Fra l’altro, induce a riflettere, anche il numero di questioni di legittimità costituzionale di cui la Corte ha dovuto occuparsi: ben quattordici.
Formiche.net, su questo, ha avuto un confronto con il costituzionalista dell’Università della Tuscia, Alessandro Sterpa, che ha stigmatizzato questo atteggiamento da parte della magistratura.
“L’autorità giudiziaria – ha scandito nella sua interlocuzione – ha tentato di esercitare un pressing sulla Corte perché sarebbe bastata una sola questione posta per sollevare il tema della compatibilità costituzionale dell’abrogazione dell’abuso d’ufficio”.
Questo dimostra, ancora una volta, come “il potere diffuso dei magistrati sia stato di fatto adoperato per tentare di dare un indirizzo politico. In realtà, il pronunciamento della Corte, si muove in direzione opposta agli intendimenti dei magistrati e dà forza all’impianto di riforma sulla Giustizia che il governo sta portando avanti. Le carriere vanno separate”.

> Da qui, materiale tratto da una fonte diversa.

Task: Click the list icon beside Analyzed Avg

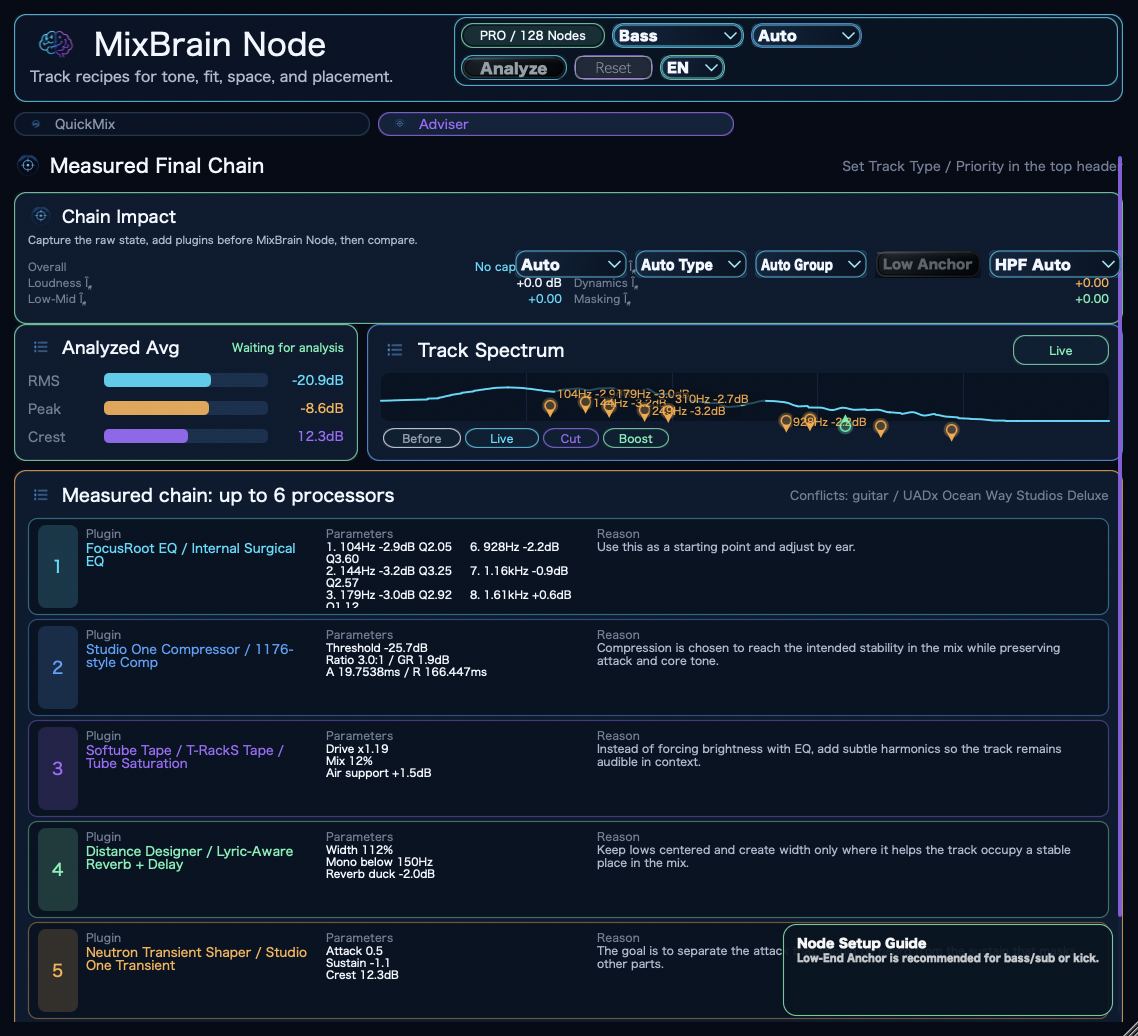Action: coord(41,348)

Fermo rimanendo che, come aveva spiegato nei mesi scorsi su queste colonne il professor Bartolomeo Romano (ordinario di diritto penale all’università di Palermo), il valore dell’abrogazione del reato va letto anche come una mano tesa verso gli amministratori locali.

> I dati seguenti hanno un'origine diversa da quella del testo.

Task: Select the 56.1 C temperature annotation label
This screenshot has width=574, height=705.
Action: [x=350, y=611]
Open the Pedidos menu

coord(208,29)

“Il governo ha deciso di abrogare un reato che troppo spesso – come i numeri indicano – ha portato all’apertura di indagini che non hanno dato alcun esito se non quello di distruggere famiglie, reputazioni, carriere politiche e danneggiare economicamente molti degli amministratori coinvolti”.
A tutto questo va aggiunta un’ulteriore considerazione. Se la riforma della Giustizia beneficerà senz’altro di questo pronunciamento, di riflesso, porterà vigore anche al premierato il cui obiettivo è quello di rafforzare la centralità del premier. Quindi della politica.